=== What to do ===
Could you edit these rows so that "folder" becomes "directory", with everything else left unchanged and the pictures omitted from your answer?

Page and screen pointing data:
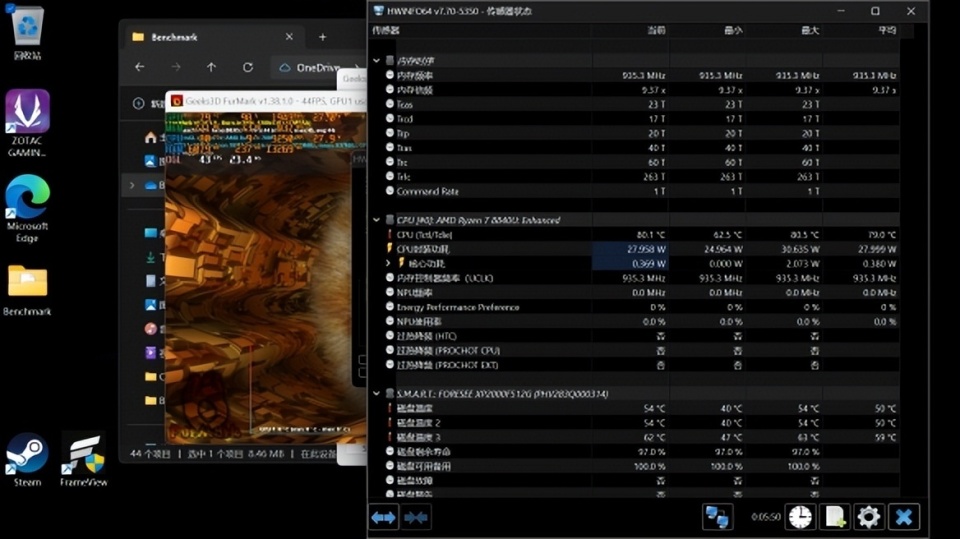Open HWiNFO sensor settings gear
Screen dimensions: 960x539
pyautogui.click(x=869, y=517)
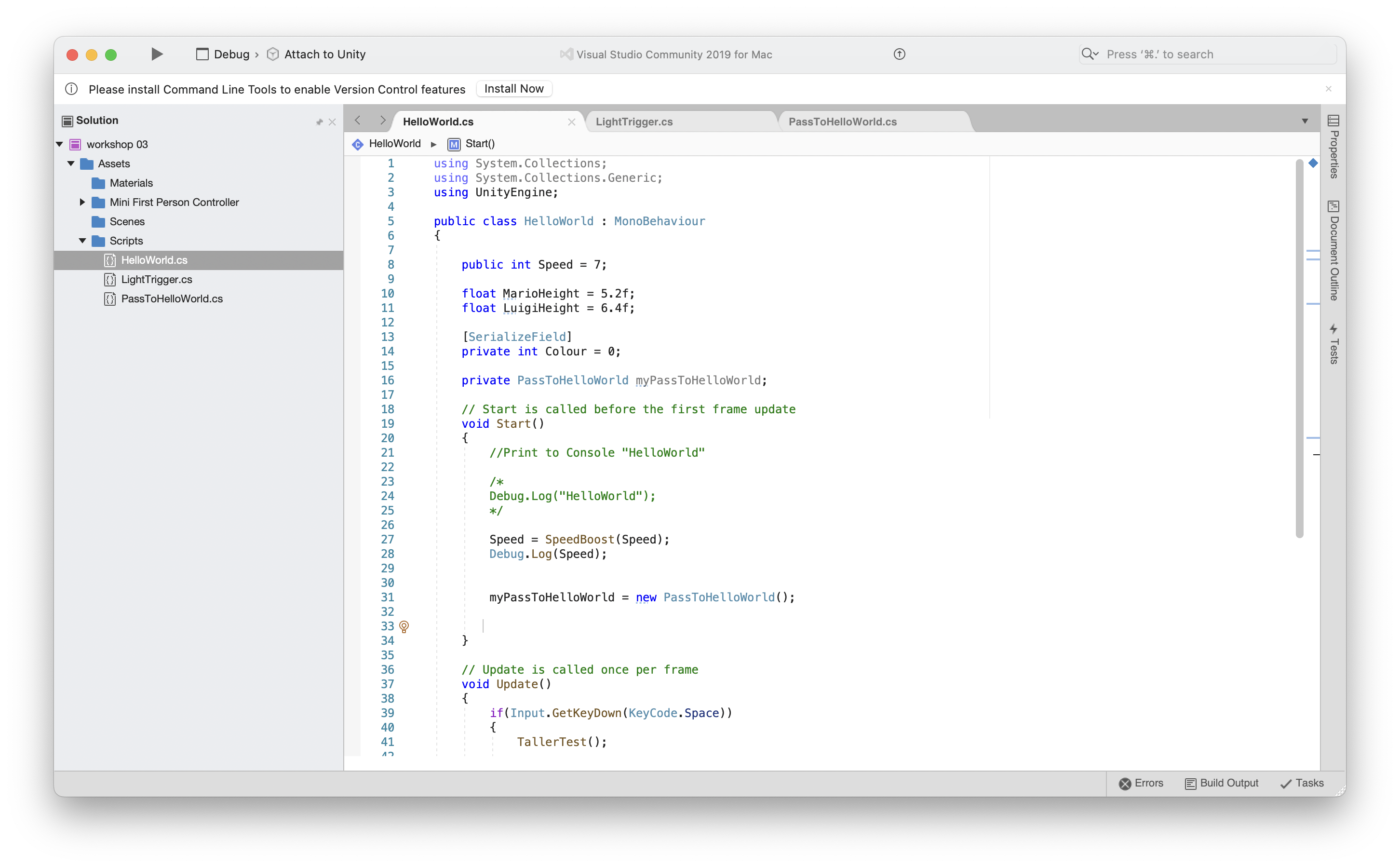The height and width of the screenshot is (868, 1400).
Task: Collapse the Scripts folder
Action: [x=82, y=241]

=== The result ===
Open HWiNFO sensor settings gear
Screen dimensions: 960x539
pyautogui.click(x=869, y=517)
The height and width of the screenshot is (868, 1400).
Task: Collapse the Scripts directory
Action: [x=82, y=241]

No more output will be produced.